Invivyd Launches SPEAR Study Group to Explore Monoclonal Antibody Treatment for Long COVID and Post-Vaccine Syndrome

Invivyd, Inc. (NASDAQ:IVVD), today announced that it has formed a best-in-class clinical and translational study group, the SPEAR Study Group, with leading investigators focused on the biology and clinical disease or injury associated with chronic exposure to SARS-CoV-2 virus or mRNA vaccine-mediated spike protein. The SPEAR Study Group will structure and guide anticipated clinical trials evaluating the effects of broadly neutralizing anti-SARS-CoV-2 spike protein monoclonal antibody (mAb) therapy in people suffering from Long COVID or Post-Vaccination Syndrome (PVS), conditions believed to be mediated by persistent viral reservoirs or circulating spike protein. Persistent SARS-CoV-2 spike protein has been identified in both populations, and both populations have overlapping manifestations of apparent clinical disease. As many as 5% or more of Americans have reported recent Long COVID symptoms, an extraordinary medical burden that will continue to evolve as infections continue in the U.S.

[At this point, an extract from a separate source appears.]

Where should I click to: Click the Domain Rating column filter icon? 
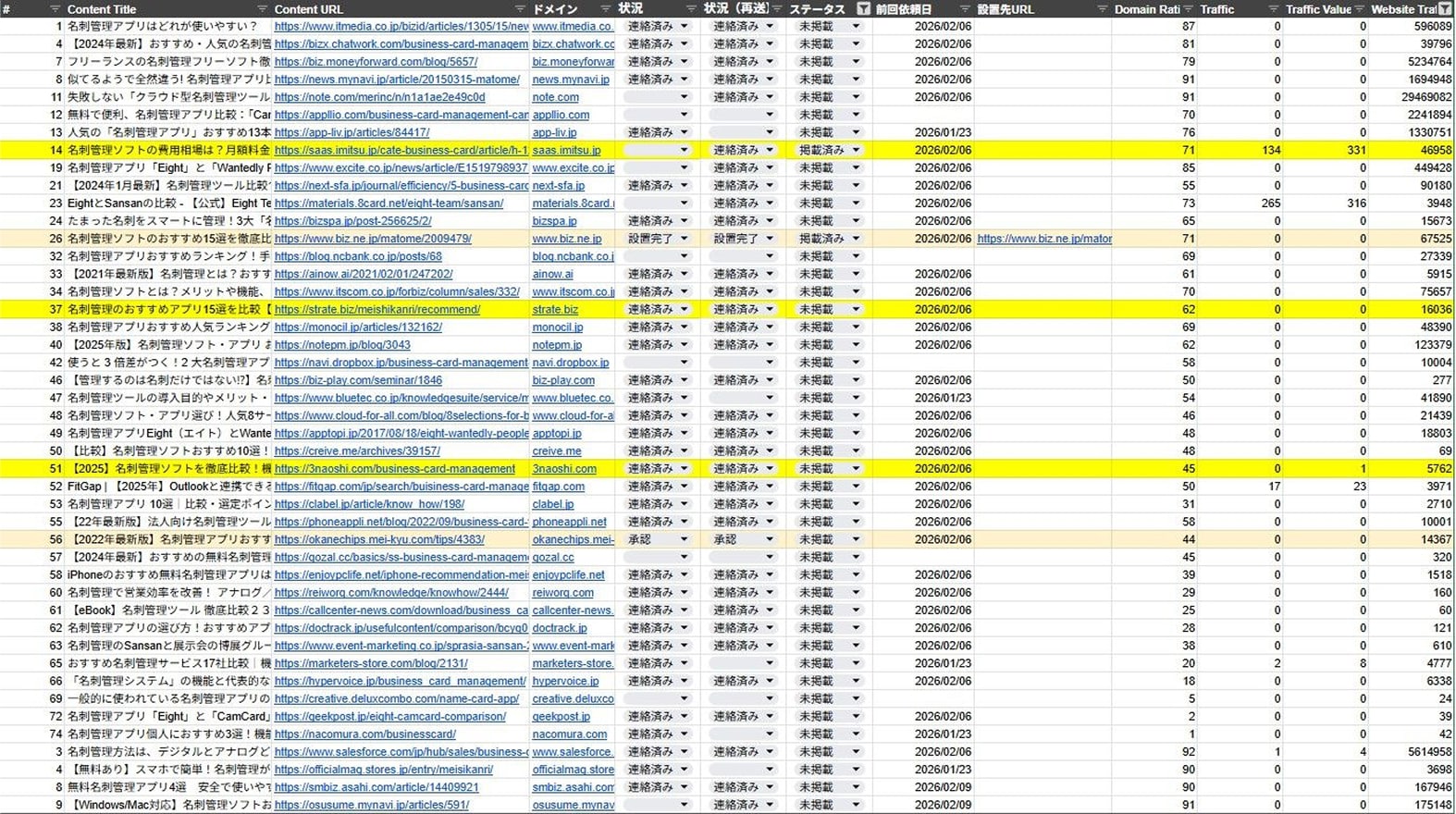coord(1189,9)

The SPEAR Study Group was initiated in response to a growing number of case reports and reported case series from across the U.S. suggesting meaningful symptom relief / remission of Long COVID following use of PEMGARDA® (pemivibart), a monoclonal antibody currently authorized by the U.S. Food and Drug Administration (FDA) for the pre-exposure prophylaxis (prevention) of COVID-19 in certain immunocompromised individuals. PEMGARDA is not authorized for the treatment of Long COVID. While these emerging reports are anecdotal and uncontrolled, they collectively support a longstanding, mechanistically plausible hypothesis: that prolonged exposure to pathogenic SARS-CoV-2 spike protein or other forms of persistent virus or viral material may drive disease in some patients, and that reducing this burden through monoclonal antibody therapy may offer a promising therapeutic approach worthy of rigorous clinical investigation. Clinical research to be planned by the SPEAR Study Group is critical to exploring disease biology and evaluating efficacy endpoints that can enable registrational studies if appropriate in the future.

The SPEAR Study Group includes the following investigators and researchers who, along with Invivyd, will collaborate on the design and anticipated execution of relevant clinical trials:

• Michael Peluso, M.D., MHS, Assistant Professor of Medicine, Division of HIV, Infectious Diseases, and Global Medicine, University of California, San Francisco
• Amy Proal, Ph.D., Co-Founder and CEO, Polybio Research Foundation and Scientific Director, Mount Sinai Cohen Center for Recovery from Complex Chronic Diseases ("CoRE")
• David Putrino, Ph.D., Nash Family Director of the Mount Sinai Cohen Center for Recovery from Complex Chronic Diseases ("CoRE") and Professor, Department of Rehabilitation and Human Performance, Icahn School of Medicine at Mount Sinai.
  
   

The SPEAR Study Group intends to launch collaborative, multi-center translational clinical research on Long COVID, including PVS, as soon as practicable, including use of next-generation monoclonal antibody candidates from Invivyd such as VYD2311.